━━ Selected passage

I want to come back to Bosnia later in the terms. But moving on to March,
when Yeltsin dissolves parliament there is great concern, because no one wants
to be tagged with the issue of who lost Russia? What was the president's view
when Yeltsin did that? Was there a great upset in the White House?
I don't know if there was an upset, but there was certainly a lot of concern,
and it was clear that we were going to have to work hard to preserve democracy
in Russia and preserve our working relationship with Yeltsin. The two
presidents, Clinton and Yeltsin, had developed, at their earlier meeting,
during the campaign in '92, quite a good relationship. During this crisis then
and subsequent ones in October--with the attack on the parliament, and crisis
after crisis-- that relationship, that ability of the president to call
Yeltsin, and sometimes, frankly, to get Yeltsin to stand by earlier commitments
he had made, when some of his subordinates would start to walk away with him,
it was absolutely vital.

At the summit in Vancouver, when Clinton and Yeltsin met, Stephanopolous
writes that one of the concerns was Yeltsin had been drinking all day. What do
you remember about that?
Yeltsin was capable of certainly helping himself through the day from time to
time. The summit meeting at Hyde Park in New York, was even more of the case.
And this would be disconcerting, but it was never to the point at which he
couldn't do business. In fact, sometimes it may have helped because he was
talking points that people had written out for him, and then the president
could draw him into more personal exchanges, which is hard with Russian
leaders, to think with more flexibility, and sometimes we could make progress.
So, oddly enough, maybe it helped.

Was it a good idea...
I'm not a doctor.

...to serve Yeltsin more wine.?
I'm not a doctor. I couldn't...no, we never thought of that.

The first time that the president has to act as commander-in-chief is after
the intelligence comes back on the Iraqi intelligence involvement in the plot
against former President Bush. Tell us a little bit about the dynamics of that
decision.
When we heard about this, all of us were extremely concerned. A plot against a
former president of the United States is a plot against the people of the
United States. The evidence, when we first got it, was fairly but not
completely conclusive, so we asked the CIA and the Justice Department to
investigate, because the FBI had forensics capacities the CIA doesn't have.

━━━━
━━ Information provided

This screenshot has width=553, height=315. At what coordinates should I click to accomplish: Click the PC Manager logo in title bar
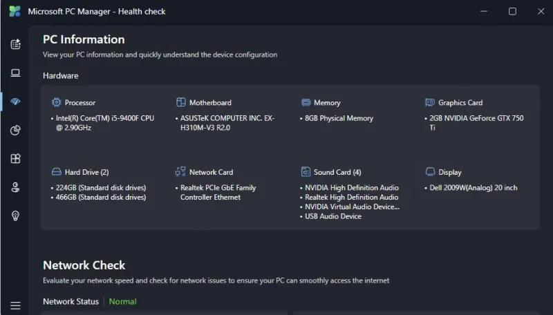(x=15, y=11)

━━━━

_What you are asked to do:_
In the interview, which two bodies were asked to investigate the plot against former President Bush? The data has no role in this.

_Expected answer:_
The CIA and the Justice Department.